Außerdem liefern sie noch eine Erklärung, warum die Astrometrie-Messungen einen Fehler enthalten. Demnach wurden die Spektren des Sterns VB-10 zwischendurch mit unterschiedlichen Spaltbreiten aufgenommen ohne genügend zu kalibrieren. Allerdings zeigen sich die Göttinger Forscher selbst etwas erstaunt, dass sich dadurch ein so großer Fehler eingeschlichen haben könnte, um einen 6,4 Jupitermassen schweren Planeten vorzugaukeln.

Es gibt jetzt nur zwei Möglichkeiten, VB-10b noch zu “retten”. Entweder die Göttinger haben sich vermessen. Oder aber Pravdo und Shaklan haben sich bei der Bestimmung der Eigenschaften des Planeten vertan. Es gibt nämlich eine Möglichkeit, warum Planeten für die Astrometrie sichtbar, aber für die Radialgeschwindigkeit unsichtbar sein könnten.

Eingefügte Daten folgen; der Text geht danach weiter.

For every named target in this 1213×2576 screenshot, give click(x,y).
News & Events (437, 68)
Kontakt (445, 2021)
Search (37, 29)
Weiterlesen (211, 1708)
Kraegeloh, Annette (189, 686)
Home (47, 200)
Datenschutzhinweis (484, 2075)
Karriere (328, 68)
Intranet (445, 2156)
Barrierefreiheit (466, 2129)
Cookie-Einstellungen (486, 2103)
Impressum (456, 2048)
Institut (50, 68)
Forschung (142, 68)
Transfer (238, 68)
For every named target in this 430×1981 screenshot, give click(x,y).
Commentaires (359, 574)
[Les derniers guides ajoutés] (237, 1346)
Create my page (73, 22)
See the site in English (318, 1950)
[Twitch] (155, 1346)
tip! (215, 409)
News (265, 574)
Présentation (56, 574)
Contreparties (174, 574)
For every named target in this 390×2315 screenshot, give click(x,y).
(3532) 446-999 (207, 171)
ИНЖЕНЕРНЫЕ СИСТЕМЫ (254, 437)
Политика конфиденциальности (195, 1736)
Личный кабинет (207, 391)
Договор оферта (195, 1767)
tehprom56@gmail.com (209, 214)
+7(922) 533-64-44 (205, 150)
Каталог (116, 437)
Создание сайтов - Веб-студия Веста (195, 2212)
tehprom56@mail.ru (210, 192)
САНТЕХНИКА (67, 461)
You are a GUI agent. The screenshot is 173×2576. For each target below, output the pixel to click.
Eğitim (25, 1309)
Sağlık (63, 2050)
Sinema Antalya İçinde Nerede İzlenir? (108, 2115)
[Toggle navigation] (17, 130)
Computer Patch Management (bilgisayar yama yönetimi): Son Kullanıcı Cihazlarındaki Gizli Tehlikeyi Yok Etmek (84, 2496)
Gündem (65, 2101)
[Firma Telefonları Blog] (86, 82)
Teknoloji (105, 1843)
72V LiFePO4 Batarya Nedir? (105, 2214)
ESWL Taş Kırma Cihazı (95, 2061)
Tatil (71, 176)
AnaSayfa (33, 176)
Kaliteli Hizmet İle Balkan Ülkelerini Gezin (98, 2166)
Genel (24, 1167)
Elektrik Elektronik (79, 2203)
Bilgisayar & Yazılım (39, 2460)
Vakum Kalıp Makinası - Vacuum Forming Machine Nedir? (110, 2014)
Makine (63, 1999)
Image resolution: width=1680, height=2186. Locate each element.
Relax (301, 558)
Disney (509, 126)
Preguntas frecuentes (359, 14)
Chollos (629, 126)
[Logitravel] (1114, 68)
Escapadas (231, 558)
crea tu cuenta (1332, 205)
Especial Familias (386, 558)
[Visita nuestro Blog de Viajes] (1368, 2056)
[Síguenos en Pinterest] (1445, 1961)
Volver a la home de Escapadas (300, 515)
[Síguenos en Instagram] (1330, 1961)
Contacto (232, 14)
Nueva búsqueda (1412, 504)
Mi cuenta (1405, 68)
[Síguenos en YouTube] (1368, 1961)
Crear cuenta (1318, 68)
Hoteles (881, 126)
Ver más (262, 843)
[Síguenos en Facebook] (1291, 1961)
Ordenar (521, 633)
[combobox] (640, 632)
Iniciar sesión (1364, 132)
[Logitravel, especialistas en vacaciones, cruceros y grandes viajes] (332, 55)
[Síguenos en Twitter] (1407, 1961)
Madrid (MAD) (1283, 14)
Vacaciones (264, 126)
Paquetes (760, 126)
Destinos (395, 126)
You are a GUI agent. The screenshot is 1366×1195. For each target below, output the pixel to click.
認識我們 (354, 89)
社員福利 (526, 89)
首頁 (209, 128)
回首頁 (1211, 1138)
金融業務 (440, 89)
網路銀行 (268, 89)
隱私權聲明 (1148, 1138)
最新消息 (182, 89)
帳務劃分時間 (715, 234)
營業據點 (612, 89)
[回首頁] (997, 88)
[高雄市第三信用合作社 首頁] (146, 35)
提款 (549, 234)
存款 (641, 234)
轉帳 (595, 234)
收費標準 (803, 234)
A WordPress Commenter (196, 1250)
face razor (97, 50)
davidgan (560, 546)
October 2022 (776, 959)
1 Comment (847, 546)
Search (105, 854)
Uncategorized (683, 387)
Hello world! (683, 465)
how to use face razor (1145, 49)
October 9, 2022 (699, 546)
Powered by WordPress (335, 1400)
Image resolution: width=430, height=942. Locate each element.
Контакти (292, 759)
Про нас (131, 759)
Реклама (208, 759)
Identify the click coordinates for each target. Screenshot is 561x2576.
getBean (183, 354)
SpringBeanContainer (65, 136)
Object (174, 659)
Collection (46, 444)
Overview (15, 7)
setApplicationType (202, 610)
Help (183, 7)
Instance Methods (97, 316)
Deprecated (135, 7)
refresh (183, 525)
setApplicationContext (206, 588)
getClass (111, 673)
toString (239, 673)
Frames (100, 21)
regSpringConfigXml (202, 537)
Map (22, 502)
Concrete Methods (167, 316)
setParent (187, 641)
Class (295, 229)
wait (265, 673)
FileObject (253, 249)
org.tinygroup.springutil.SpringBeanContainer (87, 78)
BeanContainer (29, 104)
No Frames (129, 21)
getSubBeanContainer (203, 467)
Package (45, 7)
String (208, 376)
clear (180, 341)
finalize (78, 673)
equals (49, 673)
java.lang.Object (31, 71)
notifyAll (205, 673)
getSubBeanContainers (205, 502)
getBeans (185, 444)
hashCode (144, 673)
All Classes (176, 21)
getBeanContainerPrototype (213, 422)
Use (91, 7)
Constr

Bei der Astrometrie ist es am besten, wenn man “von oben” auf das Planetensystem schaut. Je mehr das System zu unserer Blickrichtung gekippt ist, desto weniger ist zu sehen. Erwischt man genau die Kante des Systems, kriegt man gar nicht mehr mit, dass da was kreist. Bei der Radialgeschwindigkeit ist es genau anders herum. Wir sind als Beobachter darauf angewiesen, dass der Stern die Lichtwelle in unsere Blickrichtung zusammenschiebt (blauer macht) oder auseinander zieht (roter macht). Daher sehen wir logischerweise um so mehr, je seitlicher wir draufgucken. Kantenansicht wäre sogar perfekt. Die Draufsicht dagegen wäre von der Radialgeschwindigkeits-Methode her eine Katastrophe. Denn dann wird kein Licht in unsere Richtung dopplerverschoben.

Ich vermute mal sehr stark, dass an diesem Ende auch geschraubt wird. Man lässt sich ja ungern seine Erstentdeckung wegnehmen 😉 Außerdem steht da auch immer die begründete Vermutung aus dem Jahr 1983 im Raum, dass es um VB-10 einen Begleiter gibt. Aber nun gut, eine Vermutung, so wohlbegründet sie auch sein mag, kann sich allzu leicht als Katzengold erweisen.

Das mit den Belegen ist nun mal der härteste Teil der wissenschaftlichen Arbeit. Es führt und führt kein Weg dran vorbei und man muss es sich auch gefallen lassen, dass die Kollegen daher kommen und sagen: “Ne, ne, ne, da ist nichts”.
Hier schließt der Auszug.